• **Exercise**: Would you copy only the lines below, from the one containing "You are a computer-use" through the very last one, leaving the pictures out?

● ● ● ●

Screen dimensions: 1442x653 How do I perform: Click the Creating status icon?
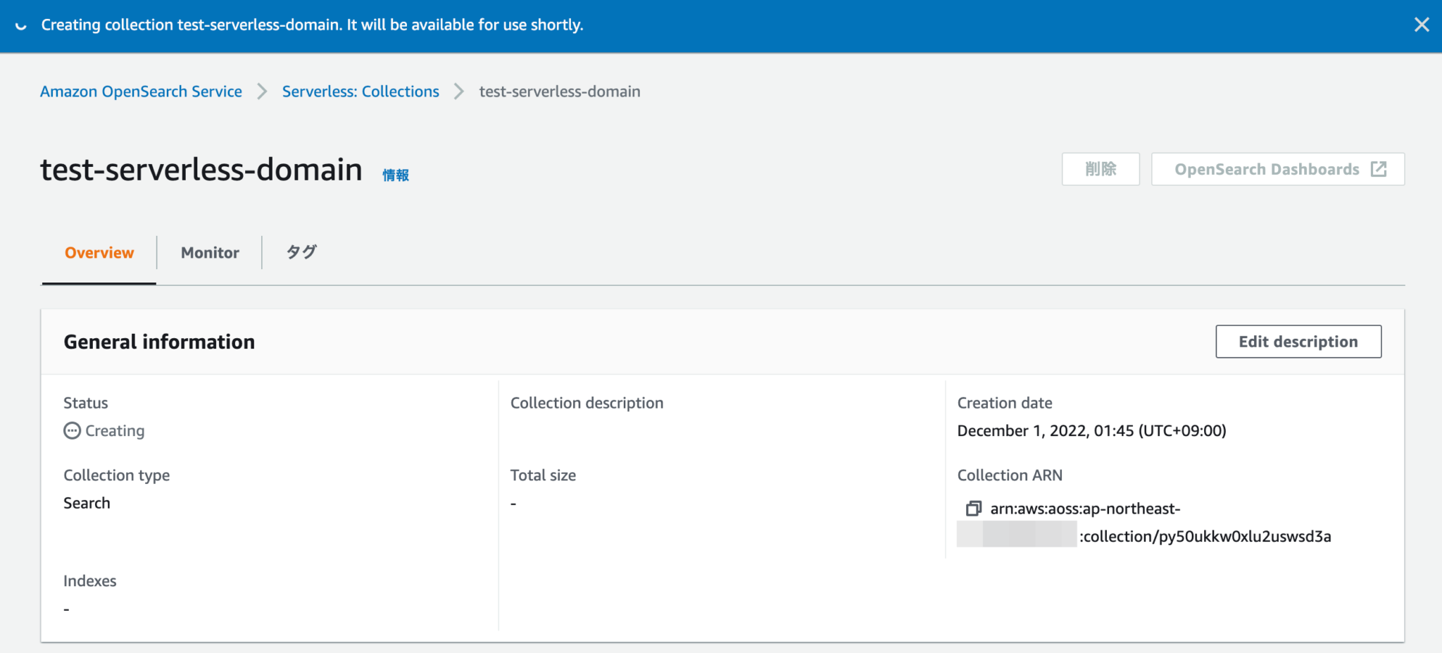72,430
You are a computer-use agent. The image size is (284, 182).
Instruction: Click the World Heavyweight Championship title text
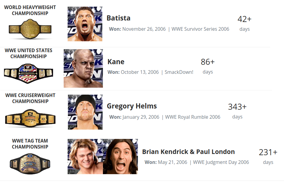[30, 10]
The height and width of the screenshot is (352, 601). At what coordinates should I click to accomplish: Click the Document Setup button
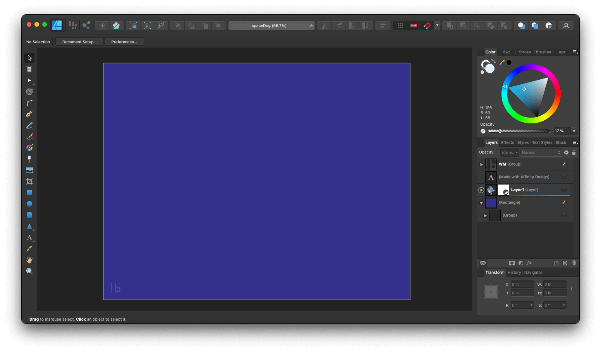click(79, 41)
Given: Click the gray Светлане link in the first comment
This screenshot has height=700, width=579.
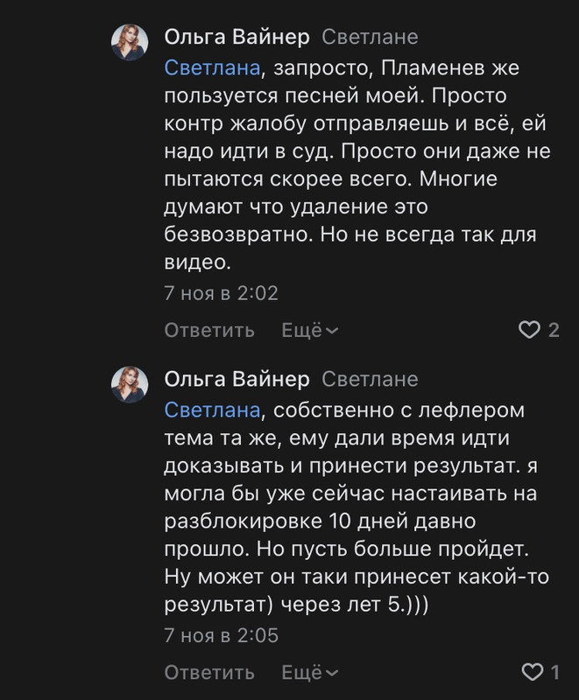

● ● ● ●

• **Output of the exercise**:
You are a computer-use agent. The image size is (284, 182).
Instruction: Click the World Heavyweight Championship title text
[30, 10]
The height and width of the screenshot is (352, 601). At what coordinates should I click to accomplish: Click the Document Setup button
click(79, 41)
Given: Click the gray Светлане link in the first comment
This screenshot has height=700, width=579.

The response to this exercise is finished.